Penurunan ini menjadikan IHSG sebagai indeks saham dengan pelemahan terdalam di kawasan Asia. Sementara itu, indeks lainnya justru mencatatkan kenaikan signifikan.
Indeks Nikkei 225 di Jepang naik 1,44 persen, sedangkan KLSE Malaysia dan STI Singapura menguat masing-masing 1,04 persen dan 1 persen. Kondisi ini berbanding terbalik dengan situasi di pasar saham Indonesia.
Koreksi tajam IHSG memicu penghentian sementara perdagangan (trading halt) untuk meredam volatilitas. Langkah ini diambil sebagai upaya stabilisasi pasar di tengah tekanan besar.
Menurut Head of Customer Literation and Education Kiwoom Sekuritas Indonesia Oktavianus Audi, anjloknya IHSG tergolong anomali dibandingkan bursa regional lainnya.
“Jika melihat bursa Asia yang cenderung menguat, koreksi IHSG mengindikasikan kekhawatiran investor terhadap ekonomi Indonesia,” jelasnya.
Beberapa faktor memperparah tekanan di pasar saham domestik, termasuk peningkatan credit default swap (CDS) Indonesia menjadi 76 basis poin dan depresiasi rupiah sebesar 0,6 persen sejak Januari.
Selain itu, pelebaran spread Surat Berharga Negara (SBN) dengan US Treasury 10 tahun hingga 255 basis poin turut menambah kekhawatiran.
Pemangkasan rating saham Indonesia oleh Morgan Stanley dan Goldman Sachs juga menjadi faktor pelemahan IHSG. Menurut Oktavianus, investor global mulai meragukan stabilitas fiskal Indonesia akibat pelebaran defisit anggaran.
Investor asing juga terus menarik dananya dari pasar modal Indonesia. Data hingga 17 Maret 2025 menunjukkan capital outflow mencapai Rp26,9 triliun, menambah tekanan terhadap indeks saham.
Sementara itu, Direktur PT Laba Forexindo Berjangka Ibrahim Assuaibi menilai faktor eksternal turut mempengaruhi kejatuhan IHSG. Ia menyebut kebijakan perdagangan AS di bawah kepemimpinan Donald Trump memicu kekhawatiran pasar global.
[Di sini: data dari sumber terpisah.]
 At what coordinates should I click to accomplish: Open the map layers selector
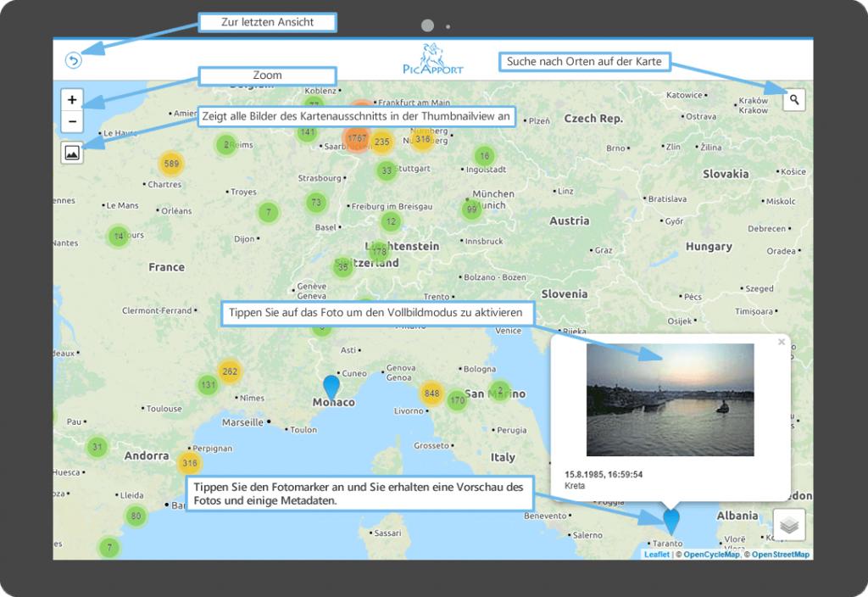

“Trump kembali mengangkat isu perang dagang dengan negara mitra seperti Tiongkok dan Uni Eropa, yang bisa berdampak negatif terhadap ekonomi global,” kata Ibrahim.
Selain itu, gejolak di Timur Tengah juga menjadi faktor tekanan bagi pasar saham.
“Serangan Israel ke Jalur Gaza memicu eskalasi konflik, menyebabkan dolar AS menguat dan investor lebih berhati-hati terhadap aset berisiko,” tambahnya.
Dengan berbagai sentimen negatif ini, IHSG masih berpotensi mengalami tekanan dalam beberapa waktu ke depan.
Investor disarankan untuk mencermati perkembangan ekonomi global dan kebijakan domestik sebelum mengambil keputusan investasi.